• Work instructions
How many separate lines of the data contain "computer"? Give the count and nothing else.

[[ Information given open ]]

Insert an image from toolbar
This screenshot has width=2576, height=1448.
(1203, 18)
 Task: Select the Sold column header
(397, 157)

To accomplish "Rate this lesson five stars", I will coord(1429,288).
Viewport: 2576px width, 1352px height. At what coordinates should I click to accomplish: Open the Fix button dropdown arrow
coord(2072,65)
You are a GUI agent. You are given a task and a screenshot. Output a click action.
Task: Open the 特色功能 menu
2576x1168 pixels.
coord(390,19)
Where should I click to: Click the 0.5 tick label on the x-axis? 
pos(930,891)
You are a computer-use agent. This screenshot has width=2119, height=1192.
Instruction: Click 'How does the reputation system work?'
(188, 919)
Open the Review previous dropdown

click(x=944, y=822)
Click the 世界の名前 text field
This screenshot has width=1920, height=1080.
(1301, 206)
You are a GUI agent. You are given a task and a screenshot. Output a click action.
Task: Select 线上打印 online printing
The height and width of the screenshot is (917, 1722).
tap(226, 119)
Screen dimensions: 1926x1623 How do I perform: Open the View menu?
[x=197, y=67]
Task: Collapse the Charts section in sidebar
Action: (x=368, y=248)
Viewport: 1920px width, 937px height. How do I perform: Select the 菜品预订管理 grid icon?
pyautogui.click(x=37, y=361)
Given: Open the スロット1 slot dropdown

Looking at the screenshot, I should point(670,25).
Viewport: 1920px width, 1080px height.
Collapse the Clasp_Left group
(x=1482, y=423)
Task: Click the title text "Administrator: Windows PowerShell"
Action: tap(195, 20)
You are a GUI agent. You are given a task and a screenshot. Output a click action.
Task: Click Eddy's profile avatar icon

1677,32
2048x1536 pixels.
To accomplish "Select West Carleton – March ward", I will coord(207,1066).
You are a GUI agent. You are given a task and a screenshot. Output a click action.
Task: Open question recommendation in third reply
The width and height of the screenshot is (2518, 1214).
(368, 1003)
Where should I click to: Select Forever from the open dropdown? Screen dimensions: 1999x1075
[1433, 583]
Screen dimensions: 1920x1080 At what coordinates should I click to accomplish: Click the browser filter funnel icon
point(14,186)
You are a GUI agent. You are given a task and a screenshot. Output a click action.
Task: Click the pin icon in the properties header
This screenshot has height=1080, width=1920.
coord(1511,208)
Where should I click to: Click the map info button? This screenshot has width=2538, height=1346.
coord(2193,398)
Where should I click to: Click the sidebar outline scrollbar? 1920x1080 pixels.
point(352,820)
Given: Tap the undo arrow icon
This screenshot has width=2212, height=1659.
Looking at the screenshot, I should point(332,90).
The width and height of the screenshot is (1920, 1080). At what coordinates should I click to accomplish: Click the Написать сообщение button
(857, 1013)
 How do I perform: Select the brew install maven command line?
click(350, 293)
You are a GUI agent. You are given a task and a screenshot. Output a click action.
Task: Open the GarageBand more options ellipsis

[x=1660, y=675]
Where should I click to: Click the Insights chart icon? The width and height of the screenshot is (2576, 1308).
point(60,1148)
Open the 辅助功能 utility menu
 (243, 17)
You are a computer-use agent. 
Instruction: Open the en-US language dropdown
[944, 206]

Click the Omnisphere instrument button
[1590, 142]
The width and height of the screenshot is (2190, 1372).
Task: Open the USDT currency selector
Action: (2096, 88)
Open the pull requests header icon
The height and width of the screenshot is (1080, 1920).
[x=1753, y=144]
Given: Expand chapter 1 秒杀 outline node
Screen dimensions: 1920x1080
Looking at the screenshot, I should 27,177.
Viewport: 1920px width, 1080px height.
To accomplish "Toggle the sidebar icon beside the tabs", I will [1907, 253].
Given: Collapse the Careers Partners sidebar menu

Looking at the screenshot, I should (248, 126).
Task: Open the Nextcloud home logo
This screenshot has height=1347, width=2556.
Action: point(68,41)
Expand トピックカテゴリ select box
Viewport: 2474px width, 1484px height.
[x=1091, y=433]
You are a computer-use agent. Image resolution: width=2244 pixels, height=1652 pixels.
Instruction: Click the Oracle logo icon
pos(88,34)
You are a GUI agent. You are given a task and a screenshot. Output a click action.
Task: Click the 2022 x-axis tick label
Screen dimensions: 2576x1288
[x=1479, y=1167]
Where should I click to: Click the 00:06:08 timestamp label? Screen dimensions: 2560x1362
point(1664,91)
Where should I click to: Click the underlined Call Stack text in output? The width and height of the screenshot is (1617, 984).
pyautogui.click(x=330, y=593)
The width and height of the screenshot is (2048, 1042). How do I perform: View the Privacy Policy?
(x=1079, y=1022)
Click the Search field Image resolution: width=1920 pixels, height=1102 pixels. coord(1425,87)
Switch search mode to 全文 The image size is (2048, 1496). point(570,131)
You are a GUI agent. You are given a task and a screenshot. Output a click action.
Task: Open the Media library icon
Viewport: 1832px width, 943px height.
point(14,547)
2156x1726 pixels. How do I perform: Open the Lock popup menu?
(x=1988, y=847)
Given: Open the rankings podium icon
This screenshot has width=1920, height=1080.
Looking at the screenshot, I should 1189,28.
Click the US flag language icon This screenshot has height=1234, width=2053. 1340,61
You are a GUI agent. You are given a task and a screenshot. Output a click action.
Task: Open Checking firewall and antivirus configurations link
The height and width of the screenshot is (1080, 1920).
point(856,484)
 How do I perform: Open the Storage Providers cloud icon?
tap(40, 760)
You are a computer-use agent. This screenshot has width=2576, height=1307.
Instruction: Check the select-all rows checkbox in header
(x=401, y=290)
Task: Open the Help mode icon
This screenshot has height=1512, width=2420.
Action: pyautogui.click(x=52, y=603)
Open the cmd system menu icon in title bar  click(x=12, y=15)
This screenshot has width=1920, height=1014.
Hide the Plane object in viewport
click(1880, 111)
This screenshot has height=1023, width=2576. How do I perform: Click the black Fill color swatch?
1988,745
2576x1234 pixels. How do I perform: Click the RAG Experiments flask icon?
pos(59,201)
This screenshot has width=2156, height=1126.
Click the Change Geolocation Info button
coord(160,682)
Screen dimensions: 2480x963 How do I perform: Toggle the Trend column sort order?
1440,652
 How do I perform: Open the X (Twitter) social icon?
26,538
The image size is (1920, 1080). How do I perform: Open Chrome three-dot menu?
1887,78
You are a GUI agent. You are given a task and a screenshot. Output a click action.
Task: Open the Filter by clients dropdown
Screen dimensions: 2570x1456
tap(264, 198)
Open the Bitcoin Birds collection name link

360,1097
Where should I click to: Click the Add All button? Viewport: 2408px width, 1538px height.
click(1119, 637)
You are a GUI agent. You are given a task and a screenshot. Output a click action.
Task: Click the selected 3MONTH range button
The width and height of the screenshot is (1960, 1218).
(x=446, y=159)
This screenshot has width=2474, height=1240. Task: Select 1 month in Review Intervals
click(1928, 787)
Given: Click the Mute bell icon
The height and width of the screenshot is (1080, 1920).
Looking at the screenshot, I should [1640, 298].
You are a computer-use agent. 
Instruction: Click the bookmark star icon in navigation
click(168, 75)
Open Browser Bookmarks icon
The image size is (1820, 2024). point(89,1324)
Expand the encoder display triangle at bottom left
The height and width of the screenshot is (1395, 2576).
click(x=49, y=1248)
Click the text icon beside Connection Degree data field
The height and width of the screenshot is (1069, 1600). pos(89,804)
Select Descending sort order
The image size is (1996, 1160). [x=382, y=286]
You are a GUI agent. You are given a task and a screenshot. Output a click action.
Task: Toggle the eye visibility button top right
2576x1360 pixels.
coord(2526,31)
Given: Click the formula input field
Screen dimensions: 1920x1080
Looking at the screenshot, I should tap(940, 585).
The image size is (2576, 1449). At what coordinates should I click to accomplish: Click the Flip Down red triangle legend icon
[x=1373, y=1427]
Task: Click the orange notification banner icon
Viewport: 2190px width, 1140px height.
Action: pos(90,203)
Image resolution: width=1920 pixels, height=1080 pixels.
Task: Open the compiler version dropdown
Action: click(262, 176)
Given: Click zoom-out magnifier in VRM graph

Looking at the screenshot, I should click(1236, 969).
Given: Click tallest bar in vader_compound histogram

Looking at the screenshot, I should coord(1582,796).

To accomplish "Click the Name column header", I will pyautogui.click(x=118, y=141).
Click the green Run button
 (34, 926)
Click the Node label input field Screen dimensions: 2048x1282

[[ Information given closed ]]

• Exercise result
5